Desta forma, prosseguem, "o decreto expedido pelo juiz de primeira instância faz referência a fatos que nunca foram debatidos nos três Habeas Corpus anteriores". Neste ponto é que reside a maior insatisfação dos que condenam a "supressão de instância". "Jamais poderia o presidente do STF avaliá-los em uma liminar concedida durante o recesso forense, nem muito menos "pular" a competência do Tribunal Regional Federal e do STJ para decidir sobre a prisão decretada por um juiz de primeira instância", alegam.



Liberdades e garantias



Em entrevista veiculada pelo Jornal da Globo, o ministro Gilmar Mendes disse que o Supremo não faz distinção entre ricos e pobres.
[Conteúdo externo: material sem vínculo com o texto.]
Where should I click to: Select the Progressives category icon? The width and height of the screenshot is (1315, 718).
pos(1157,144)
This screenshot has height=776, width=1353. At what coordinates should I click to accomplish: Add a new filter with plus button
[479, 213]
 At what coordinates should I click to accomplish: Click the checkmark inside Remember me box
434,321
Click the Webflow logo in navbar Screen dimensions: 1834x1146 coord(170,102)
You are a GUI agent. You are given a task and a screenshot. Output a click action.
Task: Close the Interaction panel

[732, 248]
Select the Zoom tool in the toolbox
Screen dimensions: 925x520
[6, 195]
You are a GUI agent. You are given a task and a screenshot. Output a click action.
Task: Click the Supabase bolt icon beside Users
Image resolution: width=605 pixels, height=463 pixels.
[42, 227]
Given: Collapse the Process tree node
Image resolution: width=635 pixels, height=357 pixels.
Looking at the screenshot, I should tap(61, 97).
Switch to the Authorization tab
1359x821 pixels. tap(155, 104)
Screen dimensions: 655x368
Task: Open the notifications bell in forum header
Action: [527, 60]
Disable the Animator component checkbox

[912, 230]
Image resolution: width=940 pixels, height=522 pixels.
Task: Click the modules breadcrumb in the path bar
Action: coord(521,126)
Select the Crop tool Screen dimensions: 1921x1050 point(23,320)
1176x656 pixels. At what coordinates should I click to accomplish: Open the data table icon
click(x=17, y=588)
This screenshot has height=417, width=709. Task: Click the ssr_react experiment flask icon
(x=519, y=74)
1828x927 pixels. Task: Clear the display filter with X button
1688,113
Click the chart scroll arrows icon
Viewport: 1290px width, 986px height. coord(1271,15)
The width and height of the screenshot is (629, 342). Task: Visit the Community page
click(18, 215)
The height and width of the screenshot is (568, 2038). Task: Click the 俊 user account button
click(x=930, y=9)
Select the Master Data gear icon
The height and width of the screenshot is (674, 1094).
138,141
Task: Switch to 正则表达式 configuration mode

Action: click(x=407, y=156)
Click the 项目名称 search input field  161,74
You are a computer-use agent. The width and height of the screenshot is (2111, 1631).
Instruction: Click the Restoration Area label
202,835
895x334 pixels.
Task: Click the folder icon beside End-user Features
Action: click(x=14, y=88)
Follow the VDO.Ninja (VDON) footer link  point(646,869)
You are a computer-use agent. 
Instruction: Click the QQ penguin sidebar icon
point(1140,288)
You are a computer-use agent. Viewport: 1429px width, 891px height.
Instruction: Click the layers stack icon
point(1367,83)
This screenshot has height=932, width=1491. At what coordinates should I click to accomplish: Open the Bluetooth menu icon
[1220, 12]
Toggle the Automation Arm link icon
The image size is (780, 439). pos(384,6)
A seu ver, se os pobres não têm melhor assistência judiciária a culpa é do Executivo. “A questão das defensorias públicas é um problema que o Estado tem de resolver. Dever de instituir defensorias públicas próprias é do Poder Executivo, não é do Poder Judiciário”, observou.



Mendes também contestou as afirmações de que teria suprimido instâncias Habeas Corpus. “Muitas vezes o tribunal tem recebido Habeas Corpus até em papel de pão. O caso da progressão de regime (para condenados por crimes hediondos), por exemplo, recentemente decidida, foi decidida num caso de Habeas Corpus provocado pelo próprio preso. Portanto, é preciso encerrar com esse debate de que o Tribunal celebra uma justiça de classes”.



O ministro rebateu também a informação constante do relatório da Polícia Federal nas investigações sobre Daniel Dantas de que “os advogados do banqueiro se mostravam preocupados só com a decisão da primeira instância, já que teriam facilidades nas instâncias superiores”. O ministro foi enfático em sua resposta: “Esse é um tipo de vazamento malicioso. Quem acompanha a Justiça em primeiro grau, em segundo grau, ou no Supremo Tribunal Federal, sabe que a Justiça procura atuar com imparcialidade. Eu tenho a impressão que esse tipo de vazamento tem segundas e terceiras intenções”.



Espetáculos e Linchamentos



Outra discussão que veio à tona noavemente é a forma espetacular como são feitas as prisões pela Polícia Federal. A exibição da prisão do ex-prefeito Celso Pitta, filmado de algemas, além das cenas com policiais invadindo casas e residências, foi novamente criticada por advogados. Tem sido uma reclamação cada vez mais comum o caráter "sigiloso" dos inquéritos da Polícia Federal, contrariando a Constituição e o Estatuto da Advocacia.



Muitos advogados reclamam também que não têm acesso à totalidade das provas no momento da prisão. E em poucos dias as "provas" (gravações e vídeos) são vazadas para a imprensa, impedindo a defesa de qualquer ação.



Na prisão de Daniel Dantas, novamente a Rede Globo ficou com as melhores imagens. Ao longo da semana, a emissora tem exibido cenas "novas" das investigações, expondo os acusados e mesmo pessoas que eventualmente tiveram contato com eles.